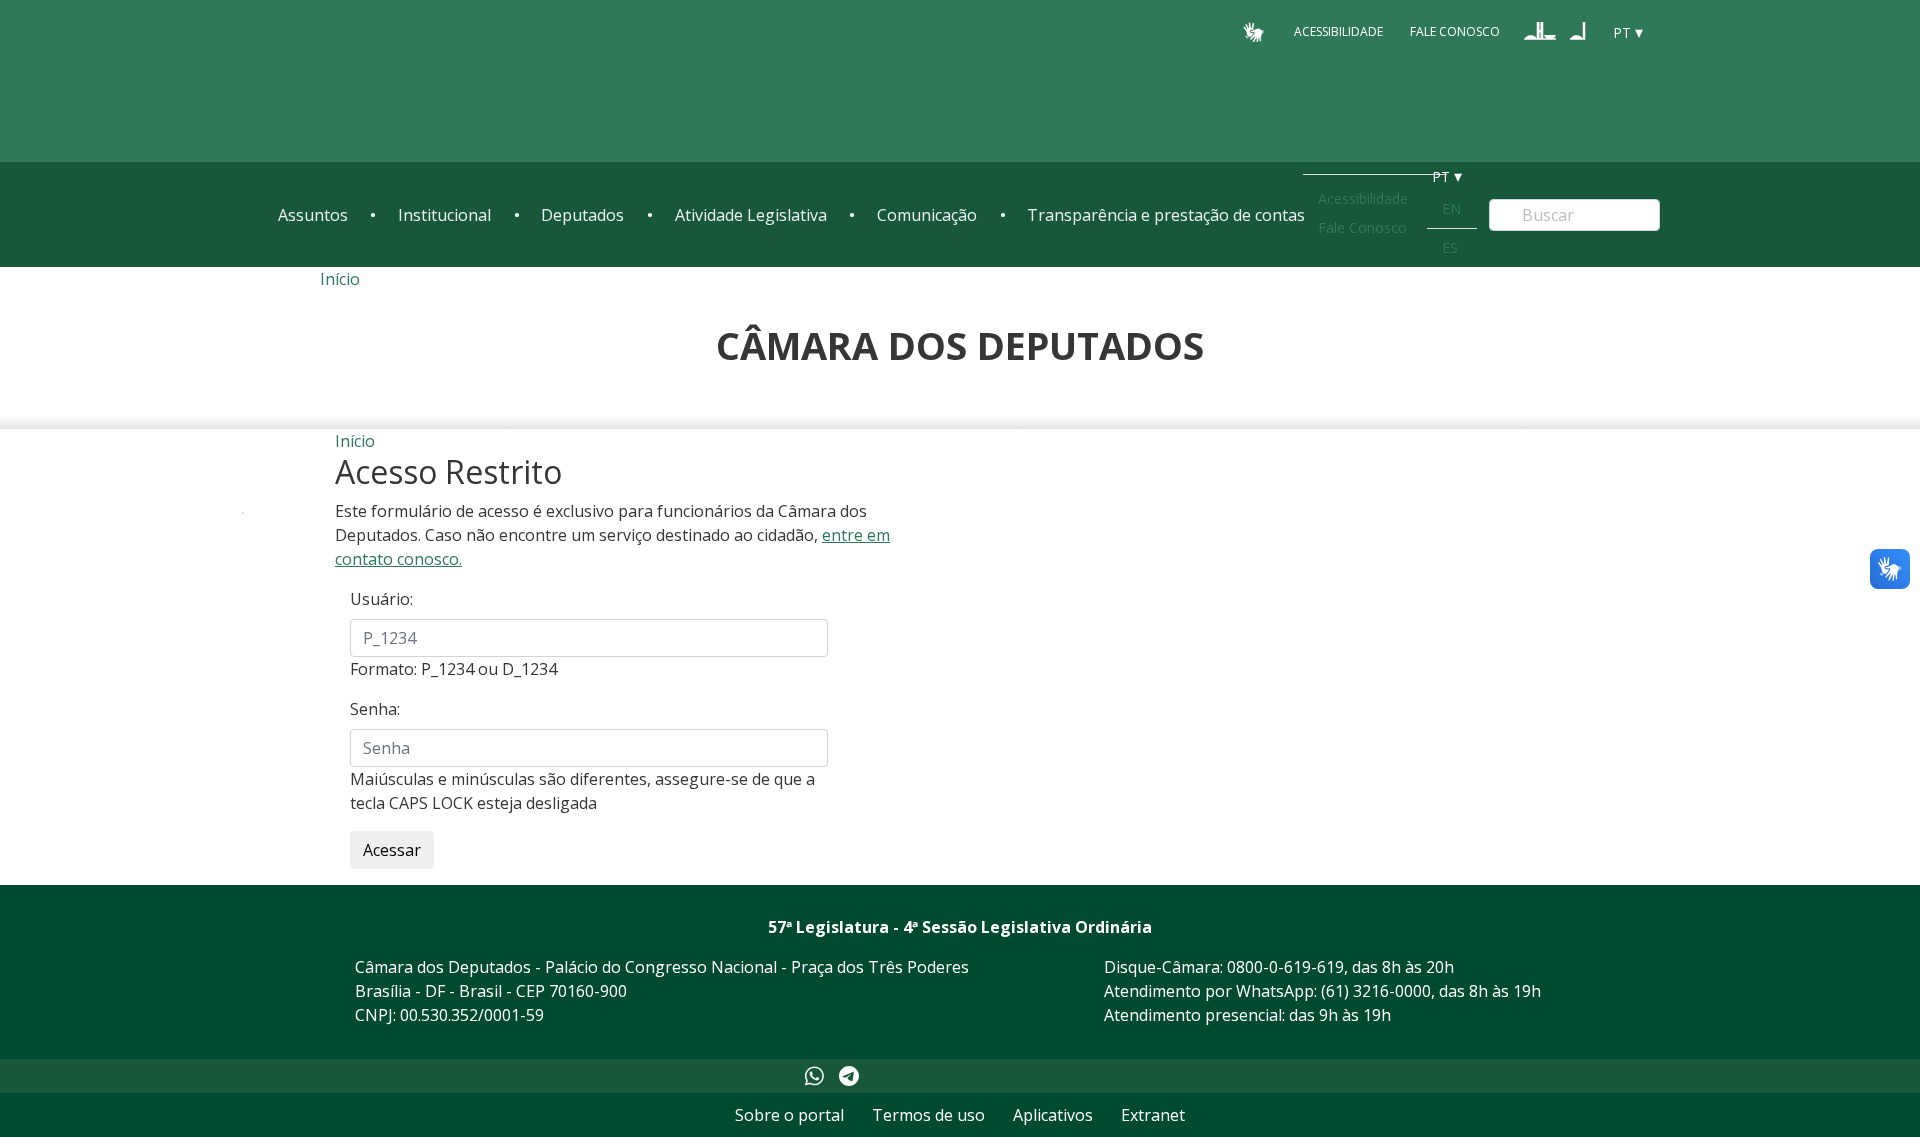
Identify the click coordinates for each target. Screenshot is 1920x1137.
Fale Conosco (1455, 31)
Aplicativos (1053, 1115)
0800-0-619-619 (1285, 967)
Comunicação (927, 215)
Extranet (1153, 1115)
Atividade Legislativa (751, 215)
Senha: (375, 709)
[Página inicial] (400, 81)
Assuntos (313, 215)
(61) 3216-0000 (1376, 991)
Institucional (444, 215)
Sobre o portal (789, 1115)
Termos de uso (928, 1115)
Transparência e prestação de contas (1166, 215)
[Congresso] (1540, 31)
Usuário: (381, 599)
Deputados (582, 215)
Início (340, 279)
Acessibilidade (1338, 31)
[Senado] (1578, 31)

● **TASK INSTRUCTIONS**
Can you arrange every line of the material above into a Markdown table with the columns No. and Text, numbering the rows and skipping any blank lines? Keep the pictures out of the table.

● **FULL RESPONSE**
| No. | Text |
|---|---|
| 1 | Identify the click coordinates for each target. Screenshot is 1920x1137. |
| 2 | Fale Conosco (1455, 31) |
| 3 | Aplicativos (1053, 1115) |
| 4 | 0800-0-619-619 (1285, 967) |
| 5 | Comunicação (927, 215) |
| 6 | Extranet (1153, 1115) |
| 7 | Atividade Legislativa (751, 215) |
| 8 | Senha: (375, 709) |
| 9 | [Página inicial] (400, 81) |
| 10 | Assuntos (313, 215) |
| 11 | (61) 3216-0000 (1376, 991) |
| 12 | Institucional (444, 215) |
| 13 | Sobre o portal (789, 1115) |
| 14 | Termos de uso (928, 1115) |
| 15 | Transparência e prestação de contas (1166, 215) |
| 16 | [Congresso] (1540, 31) |
| 17 | Usuário: (381, 599) |
| 18 | Deputados (582, 215) |
| 19 | Início (340, 279) |
| 20 | Acessibilidade (1338, 31) |
| 21 | [Senado] (1578, 31) |